**YOUR INSTRUCTIONS:** In the piece on Ratna Sri Wijesinghe below, can you rewrite the passage that begins at "Jaya Sri Ratna" and stops after "was her response.", with "melody" replaced by "tune"?
(DOCUMENT EXCERPT begins)
04 June 2023

Jaya Sri Ratna Sri!


Sulang Kurullo (Windbirds)’ is possibly the most popular song by Harun Lanthra and Angeline Goonetileka. The melody has always appealed to me, but not being quite the connoisseur of music of any kind, I had never listened to the song with any degree of attention. A few years ago I did. And I told my wife it is one of the most beautiful songs I’ve heard.

‘The lyrics are exquisite,’ I said.

‘Really? I like the melody.’ That was her response.

Some people are attracted to the music, some to the words. This however is common to both types: you know the name of the singer, but not necessarily that of the lyricist or the compose. In this case Dharmasiri Gamage and Premasiri Khemadasa respectively.

And this is why I came to know of Ratna Sri Wijesinghe so much longer after I had heard the songs he had written.  That, and the fact that I had barely been a student of literature. It was in the early nineties that I encountered his collection of poems titled ‘Vassane.’ And it was around the same time that I found a copy of ‘Sudu Neluma.’ Indeed it was the blurb on the back cover of the latter that gave me insights into the mind and heart of this exceptionally gifted poet/lyricist, according to some, the most accomplished in his generation.
(DOCUMENT EXCERPT ends)
(DATASET begins)
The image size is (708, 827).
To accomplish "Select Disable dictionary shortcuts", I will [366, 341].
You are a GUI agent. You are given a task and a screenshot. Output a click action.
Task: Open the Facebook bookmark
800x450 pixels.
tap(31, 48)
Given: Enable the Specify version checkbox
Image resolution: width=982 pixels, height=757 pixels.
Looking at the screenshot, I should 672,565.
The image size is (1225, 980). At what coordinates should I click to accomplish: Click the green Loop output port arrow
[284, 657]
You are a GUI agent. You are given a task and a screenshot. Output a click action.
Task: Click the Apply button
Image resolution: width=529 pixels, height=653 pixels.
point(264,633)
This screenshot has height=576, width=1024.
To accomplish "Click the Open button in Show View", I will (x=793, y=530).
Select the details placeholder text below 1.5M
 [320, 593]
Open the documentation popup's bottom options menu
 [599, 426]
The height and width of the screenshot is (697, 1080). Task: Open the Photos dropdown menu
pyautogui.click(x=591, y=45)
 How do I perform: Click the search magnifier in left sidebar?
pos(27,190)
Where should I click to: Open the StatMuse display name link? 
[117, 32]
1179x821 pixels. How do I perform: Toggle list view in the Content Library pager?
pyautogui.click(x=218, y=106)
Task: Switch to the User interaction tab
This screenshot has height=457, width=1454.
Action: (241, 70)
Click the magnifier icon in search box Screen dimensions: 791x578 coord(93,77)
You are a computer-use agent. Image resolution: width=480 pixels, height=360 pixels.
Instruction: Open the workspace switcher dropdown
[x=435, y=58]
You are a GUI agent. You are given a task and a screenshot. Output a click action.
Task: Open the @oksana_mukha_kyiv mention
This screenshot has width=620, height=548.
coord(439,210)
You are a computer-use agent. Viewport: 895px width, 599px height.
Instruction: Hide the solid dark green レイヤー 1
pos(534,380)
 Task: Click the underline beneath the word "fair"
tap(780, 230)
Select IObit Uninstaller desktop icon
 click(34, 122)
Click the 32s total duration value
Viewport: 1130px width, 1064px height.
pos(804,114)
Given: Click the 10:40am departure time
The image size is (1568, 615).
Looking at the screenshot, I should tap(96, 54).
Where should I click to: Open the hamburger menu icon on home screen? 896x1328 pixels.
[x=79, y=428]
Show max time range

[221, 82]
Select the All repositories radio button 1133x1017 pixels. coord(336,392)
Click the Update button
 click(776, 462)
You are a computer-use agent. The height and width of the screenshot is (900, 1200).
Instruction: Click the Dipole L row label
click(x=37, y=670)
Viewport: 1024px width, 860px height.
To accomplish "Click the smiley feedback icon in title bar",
(DATASET ends)
**EXPECTED OUTPUT:**
Jaya Sri Ratna Sri!


Sulang Kurullo (Windbirds)’ is possibly the most popular song by Harun Lanthra and Angeline Goonetileka. The tune has always appealed to me, but not being quite the connoisseur of music of any kind, I had never listened to the song with any degree of attention. A few years ago I did. And I told my wife it is one of the most beautiful songs I’ve heard.

‘The lyrics are exquisite,’ I said.

‘Really? I like the tune.’ That was her response.